Van Siclen is looking forward to a two-fold transformation for Dynatrace following its formal separation from Compuware.

"What we need to change now is the finance, IT and human resources infrastructure - the 'G&A', if you like. It's very expensive [at the moment], accounting for between 18 and 20 per cent of revenue when for software companies it should be more like nine to 10 per cent of revenue," said van Siclen.

"It's harder to do that when you are in the public spotlight. You can make no mistakes and it would take us, as a public business, 18 to 24 months to do this.
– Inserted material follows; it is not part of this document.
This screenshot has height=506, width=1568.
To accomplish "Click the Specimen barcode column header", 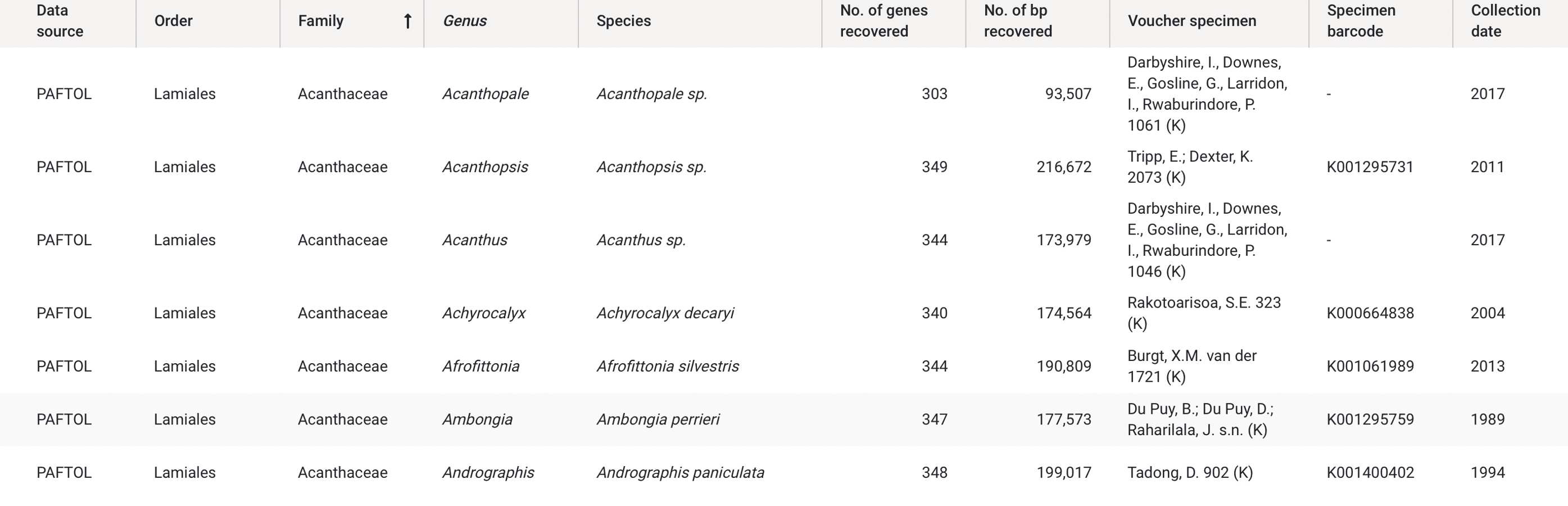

As a private company under Thoma Bravo, we can do it much faster - in 90 to 180 days – with less risk and much more aggressively in terms of the changes we make to drive efficiency and improve agility," added van Siclen.

At the same time, van Siclen is also looking forward to the emphasis on application performance management under Thoma Bravo that, he said, will see a slew of new technologies emerge.

"We have about 600 research and development professionals in five different labs around the world... We have a number of things coming that are game changing, which will re-define the application performance management space," he added.

Chris O'Malley, van Siclen's counterpart at Compuware, overseeing the mainframe tools, takes a similar view: he is looking forward to speeding-up the development cycle so that it will be able to make multiple releases every year.

This, he says, is possible at Compuware using agile development techniques because it retained an in-house development team in its Detroit headquarters, while rivals outsourced their mainframe tools' product development in a bid to save money while the market stagnated.

Another of the changes instigated by Compuware's acquisition by Thoma Bravo, of course, is the spin-off to shareholders of Covisint, the automotive industry exchange it picked up in the aftermath of the last dot-com crash in 2004. Compuware had, in part, acquired it simply because it was located in Detroit, Michigan where Compuware is headquartered, said van Siclen.

The application performance management division, meanwhile, has been rebranded Dynatrace, after one of the companies acquired by Compuware in 2011.

That also includes the Gomez software-as-a-service suite of tools that runs on Dynatrace's APM platform, used to optimise performance of web, mobile, streaming and cloud applications.

Dell boy goes private, too

The desire to perform radical business transformation away from the critical and fickle eyes of stock market investors was also one of the justifications of Michael Dell's decision to take Dell private in October 2013, with a little financial help from private equity firm Silver Lake Partners.

It is also the justification of Bob Beauchamp, the CEO of BMC Software. "I do not miss being [the CEO of] a public company: spending probably one-third of my time on the road talking to shareholders, reacting to earnings-per-share reports... We can invest money in a quarter even if the revenue is not as good as expected. If you're a public company, you can't do that, you have to wait," Beauchamp told Computing last year, shortly after taking the company private with private equity firms Bain and Golden Gate Capital.

Time will tell whether these recent private equity acquisitions prove successful for the companies involved. What is almost certain, though, is that the private equity companies themselves will do well financially, regardless of what happens to the software companies.